Чтобы вирус мог вести столь захватывающие репортажи о жизни клетки, перед ним надо поставить точные вопросы. И создать подходящие условия.
Ни одно из достижений вирусологии последнего времени не было бы возможно, не будь предложен метод культивирования вирусов в клетках, извлеченных из организма. Культуры тканей были получены выдающимся американским ученым и хирургом А. Каррелем.
Первые его опыты по культивированию клеток относятся к 1910 году. Тогда клетки и ткани сердца зародыша цыпленка поместили в питательную среду. Здесь клетки жили, взаимодействовали между собой и размножались. Эти культуры поддерживались в лаборатории свыше 30 лет: сделав жизнь клеток необычайно долгой, Каррель как бы обессмертил сердце эмбриона.
Столь блестящие результаты были получены за много лет до открытия антибиотиков и создания ультрафиолетовых ламп, убивающих губительные для тканей микроорганизмы. Ведь клетки, которые обычно находятся под покровительством организма, извлеченные из него, оказываются беспомощными и беззащитными. Они могут заразиться различными микробами или грибками, например плесенью, мелкие споры которой носятся в воздухе, и погибнуть от инфекции. Вот почему исследователь должен создать для них искусственный, стерильный лабораторный мир.

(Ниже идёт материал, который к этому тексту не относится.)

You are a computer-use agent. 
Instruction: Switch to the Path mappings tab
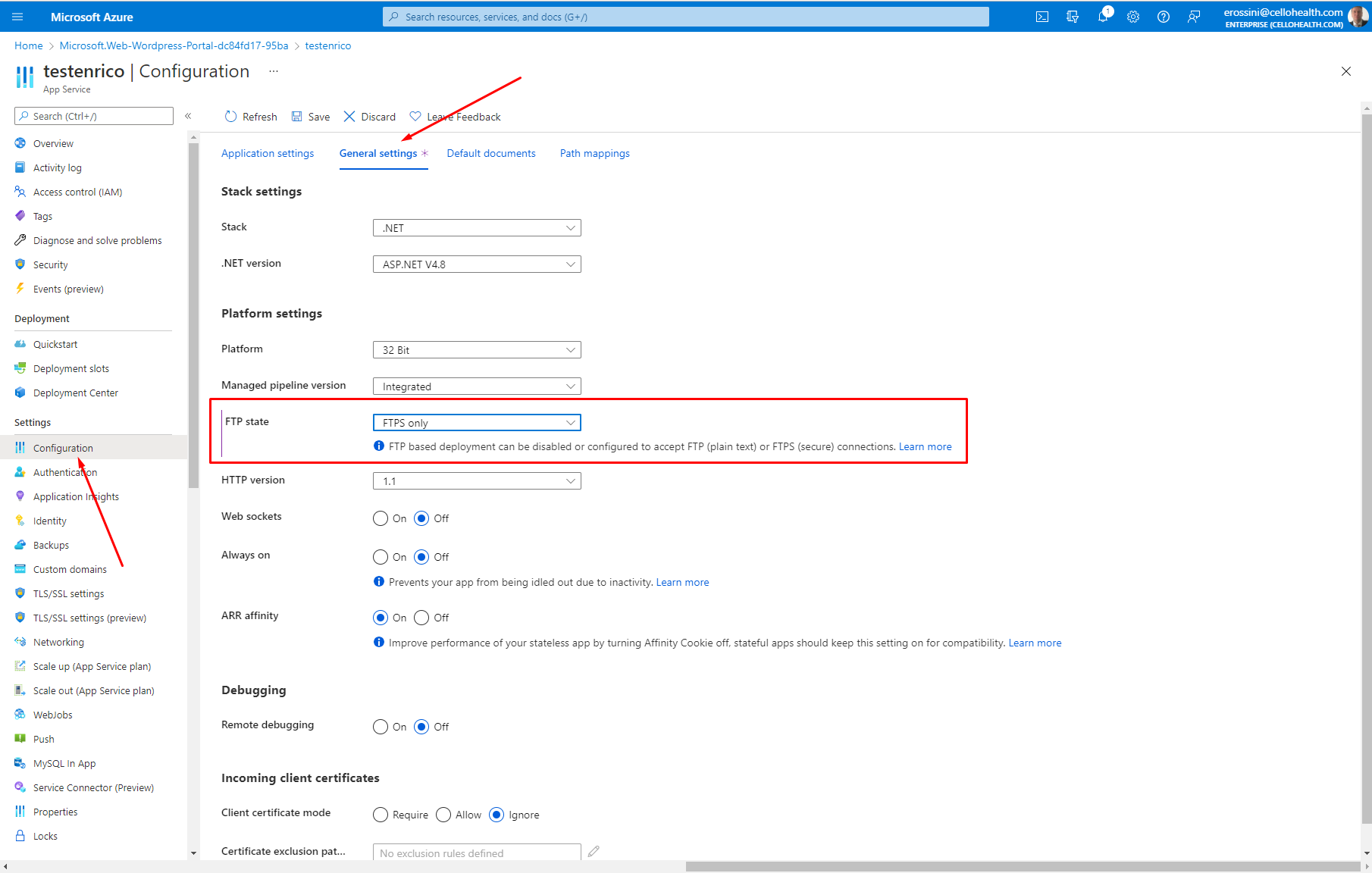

Каррель недаром был хирургом (и хирургом блистательным — за разработку сосудистого шва ему присудили Нобелевскую премию), он знал правила стерильной работы: невозможно без них заниматься культурой тканей.
Культуры тканей с самого начала своего существования вызвали оживление в научных кругах и привлекли к себе большое внимание. Они открывали новый, неизведанный мир. В этом мире можно было воспроизвести многие реальные события из жизни клеток — и вне организма!
Исследователи шаг за шагом постигали, что в отличие от бактерии, которая бросается в открытый бой против клетки, используя в качестве оружия свои яды, вирус весьма изобретательно и коварно внедряет в клетку свою нуклеиновую кислоту. Яснее стало, как развиваются вирусные болезни и как нужно с ними бороться.
Революцию в вирусологии совершили однослойные культуры клеток, предложенные в 40–50-е годы. Они имеют важное практическое значение, позволяя получать большие количества вирусов, изготовлять из них вакцины. За культивирование вирусов полиомиелита в однослойных клеточных культурах Д. Эндерс, У. Роббинс получили Нобелевскую премию.
Наступило время, и открылась еще одна страница отношений вирусов с клетками. Некоторые из них в ответ на непрерывный контакт с вирусом начинают вырабатывать биологически активное вещество. И веществом этим как бы блокируют вход в свои пределы следующим агрессивным пришельцам.
Вещество, о котором идет речь, назвали «интерферон». Открыл его и много лет изучал один из самых ярких экспериментаторов нашего времени — А. Айзекс. О встрече с ним, мне кажется, стоит рассказать отдельно.
Итак, 1962 год, светлый, весенний день в Лондоне. Лаборатория профессора Айзекса в Институте национальных исследований, где ведутся работы над проблемой интерферона. В кабинете ученого две карикатуры на стене привлекают мое внимание. На первой нарисована лошадь, она принимает душ в ванной комнате. Под карикатурой надпись: «Ну и что?» Вторая изображает шакала. И надпись: «Шакал — дикий хищник, нападающий на домашних животных в лунную ночь. Но он может нападать и не в лунную ночь тоже». Между карикатурами выведено от руки: «Здесь не ждите ответов на вопросы: „Ну и что?“ и „Почему в лунную ночь?“»
— Какой смысл вы вкладываете в эти художества? — смеясь, спросил я Айзекса.
— О, этот вопрос задает каждый, кто попадает сюда, — улыбнулся он. — Ждал я его и от вас, ибо тут все дело в английском юморе, а он обычно понятен только самим англичанам.
Вы, конечно, заметили, — продолжал Айзекс, — что я лишен всякого таланта к рисованию (карикатуры и надпись — моя работа!), однако мне очень хотелось напомнить всем входящим в лабораторию два популярных у нас анекдота. Вот первый: некий Джо купил лошадь на рынке и привел по лестнице на четвертый этаж, в свою квартиру. «Зачем тебе эта лошадь?» — спросила его открывшая дверь жена. «Видишь ли, милая, — ответил ей Джо, — сегодня я пригласил к нам на обед Мильтона. После обеда покажу ему лошадь в ванной комнате. Уверен, он ничего умнее не придумает, как спросить меня: „Ну и что?“ Вот уж мы и посмеемся вдоволь…»
— Забавно, конечно, — нерешительно сказал я, — но какое отношение это имеет к вашей лаборатории?